Monday, January 18, 2010

Teaching + Tories

It is perfectly possible that David Cameron isn't just a marketing ploy by the Tories to - finally - get themselves back into power. He might have some genuine policies. He might even mean what he says. I'd like to think that having become leader of the Conservative Party it was more about merit than the fact he was an Old Etonian Oxbridge blanidate selected as the cuddly face of a clapped out party desperately in need of another stint in government.

But then they come out with some bollocks sound-bite led non-policy policy that implies you can only teach kids if you've got a decent degree from a good university. Heaven forbid you might be a good teacher regardless. Or that you might have come late to the realisation that teaching was the right job for you. If you went to a lesser known University (or heaven forbid what used to be a polytechnic) then teaching is clearly not for you. Go away and do something else instead and let those people who deserve it teach the kids. Perhaps those old Etonian Oxford educated chaps might get involved when they've retired from running the Tory party.

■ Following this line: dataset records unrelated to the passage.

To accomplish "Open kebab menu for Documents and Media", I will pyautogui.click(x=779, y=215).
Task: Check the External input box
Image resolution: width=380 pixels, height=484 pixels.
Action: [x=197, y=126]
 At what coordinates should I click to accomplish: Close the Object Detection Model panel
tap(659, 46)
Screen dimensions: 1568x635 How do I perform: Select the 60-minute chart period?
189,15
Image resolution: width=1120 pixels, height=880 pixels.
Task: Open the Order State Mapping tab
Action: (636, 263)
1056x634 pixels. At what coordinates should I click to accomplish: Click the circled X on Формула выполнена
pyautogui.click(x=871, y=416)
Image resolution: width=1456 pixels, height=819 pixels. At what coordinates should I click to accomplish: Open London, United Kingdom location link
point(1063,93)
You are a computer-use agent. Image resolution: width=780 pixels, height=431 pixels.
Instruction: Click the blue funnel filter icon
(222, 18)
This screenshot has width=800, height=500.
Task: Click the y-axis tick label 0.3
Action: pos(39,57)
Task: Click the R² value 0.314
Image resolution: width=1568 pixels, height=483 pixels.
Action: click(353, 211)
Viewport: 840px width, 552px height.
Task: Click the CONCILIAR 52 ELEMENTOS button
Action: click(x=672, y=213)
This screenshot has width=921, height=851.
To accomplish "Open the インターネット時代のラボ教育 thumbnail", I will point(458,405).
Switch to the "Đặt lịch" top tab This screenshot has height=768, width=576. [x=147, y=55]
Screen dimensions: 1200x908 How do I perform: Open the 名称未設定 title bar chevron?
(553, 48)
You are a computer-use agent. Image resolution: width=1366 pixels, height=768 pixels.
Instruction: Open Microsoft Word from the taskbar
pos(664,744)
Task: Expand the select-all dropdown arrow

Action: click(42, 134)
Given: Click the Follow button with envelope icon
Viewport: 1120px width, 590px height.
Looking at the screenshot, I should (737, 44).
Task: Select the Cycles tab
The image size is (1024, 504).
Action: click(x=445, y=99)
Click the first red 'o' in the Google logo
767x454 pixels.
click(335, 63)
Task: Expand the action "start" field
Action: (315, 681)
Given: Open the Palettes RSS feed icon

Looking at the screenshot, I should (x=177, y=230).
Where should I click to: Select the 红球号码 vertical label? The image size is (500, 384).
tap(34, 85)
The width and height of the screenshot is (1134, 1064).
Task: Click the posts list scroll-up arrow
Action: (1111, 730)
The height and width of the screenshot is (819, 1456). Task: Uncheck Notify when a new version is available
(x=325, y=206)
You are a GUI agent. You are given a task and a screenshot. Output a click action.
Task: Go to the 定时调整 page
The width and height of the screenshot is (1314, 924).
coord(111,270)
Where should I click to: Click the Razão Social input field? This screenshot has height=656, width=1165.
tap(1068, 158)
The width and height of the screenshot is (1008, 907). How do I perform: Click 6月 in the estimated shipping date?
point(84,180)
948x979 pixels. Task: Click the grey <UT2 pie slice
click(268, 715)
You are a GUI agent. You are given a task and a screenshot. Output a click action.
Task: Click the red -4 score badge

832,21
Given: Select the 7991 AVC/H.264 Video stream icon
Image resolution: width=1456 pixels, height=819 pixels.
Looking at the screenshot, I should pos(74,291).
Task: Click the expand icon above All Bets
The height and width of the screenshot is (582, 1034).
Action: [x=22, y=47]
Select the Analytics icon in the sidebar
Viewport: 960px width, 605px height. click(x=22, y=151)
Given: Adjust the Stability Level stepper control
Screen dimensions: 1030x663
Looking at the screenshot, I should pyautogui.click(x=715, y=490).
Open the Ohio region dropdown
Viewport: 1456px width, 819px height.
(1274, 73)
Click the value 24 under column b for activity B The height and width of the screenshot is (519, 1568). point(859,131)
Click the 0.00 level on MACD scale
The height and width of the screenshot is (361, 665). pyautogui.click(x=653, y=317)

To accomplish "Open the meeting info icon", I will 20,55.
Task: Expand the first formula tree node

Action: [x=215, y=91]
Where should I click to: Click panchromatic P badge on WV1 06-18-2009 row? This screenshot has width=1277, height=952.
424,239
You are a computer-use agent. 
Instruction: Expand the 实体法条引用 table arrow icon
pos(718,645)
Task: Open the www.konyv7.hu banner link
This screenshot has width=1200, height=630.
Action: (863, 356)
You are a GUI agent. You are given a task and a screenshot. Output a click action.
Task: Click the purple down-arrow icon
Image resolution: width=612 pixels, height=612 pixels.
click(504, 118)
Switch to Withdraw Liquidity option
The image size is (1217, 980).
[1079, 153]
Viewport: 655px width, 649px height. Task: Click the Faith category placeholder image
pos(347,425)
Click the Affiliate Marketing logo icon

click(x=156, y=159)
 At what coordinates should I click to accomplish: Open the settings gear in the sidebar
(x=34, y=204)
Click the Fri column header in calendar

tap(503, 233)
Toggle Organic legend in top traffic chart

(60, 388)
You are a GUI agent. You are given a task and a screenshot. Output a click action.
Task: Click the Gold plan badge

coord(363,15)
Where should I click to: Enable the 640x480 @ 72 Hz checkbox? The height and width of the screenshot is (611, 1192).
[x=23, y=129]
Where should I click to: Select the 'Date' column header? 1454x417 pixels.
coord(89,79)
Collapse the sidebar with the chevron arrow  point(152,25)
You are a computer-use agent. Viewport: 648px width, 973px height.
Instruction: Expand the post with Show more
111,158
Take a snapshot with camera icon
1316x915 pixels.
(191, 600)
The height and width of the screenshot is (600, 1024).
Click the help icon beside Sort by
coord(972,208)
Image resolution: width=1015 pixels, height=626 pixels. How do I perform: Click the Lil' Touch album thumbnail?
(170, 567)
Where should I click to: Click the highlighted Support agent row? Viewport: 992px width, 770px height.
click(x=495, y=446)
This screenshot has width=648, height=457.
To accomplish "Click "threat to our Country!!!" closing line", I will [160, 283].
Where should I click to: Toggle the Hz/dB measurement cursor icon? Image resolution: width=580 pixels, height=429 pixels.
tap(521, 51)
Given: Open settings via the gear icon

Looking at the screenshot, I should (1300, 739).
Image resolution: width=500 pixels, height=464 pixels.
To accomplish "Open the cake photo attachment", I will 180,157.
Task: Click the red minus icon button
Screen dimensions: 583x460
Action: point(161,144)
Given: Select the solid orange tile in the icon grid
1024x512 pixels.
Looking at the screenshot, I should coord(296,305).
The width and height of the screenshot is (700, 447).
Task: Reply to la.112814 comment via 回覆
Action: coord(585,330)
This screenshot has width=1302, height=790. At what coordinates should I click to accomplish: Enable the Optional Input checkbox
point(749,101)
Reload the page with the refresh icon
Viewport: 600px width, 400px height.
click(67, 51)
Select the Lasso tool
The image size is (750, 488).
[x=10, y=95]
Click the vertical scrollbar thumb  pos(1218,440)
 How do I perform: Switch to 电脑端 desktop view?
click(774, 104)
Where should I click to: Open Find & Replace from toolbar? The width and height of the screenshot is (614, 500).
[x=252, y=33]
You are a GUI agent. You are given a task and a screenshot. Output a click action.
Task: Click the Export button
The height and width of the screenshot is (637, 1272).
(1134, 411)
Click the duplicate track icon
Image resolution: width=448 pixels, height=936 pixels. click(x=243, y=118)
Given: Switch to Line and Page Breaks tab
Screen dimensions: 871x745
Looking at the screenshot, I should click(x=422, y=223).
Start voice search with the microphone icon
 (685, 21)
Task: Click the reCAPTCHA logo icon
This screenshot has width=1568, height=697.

There are many things wrong with the education system in this country: too many targets; too much paperwork and a focus not on education in the broadest and best sense but on churning out grades. There is a problem with finding and retaining GOOD teachers.

But it shouldn't matter what university or what undergraduate degree grade someone got. What should matter is whether they can teach. I'm all in favour of improving the quality of the teaching profession; of encouraging good teachers into difficult schools but not of thi kind of arbitrary 'if they've got a 2:1 from a proper uni then they'll be a shoe-in' policy.

The joke used to be if you can't do, teach. Perhaps the time has come to change it: if you can't do go into politics and screw it up for everyone else.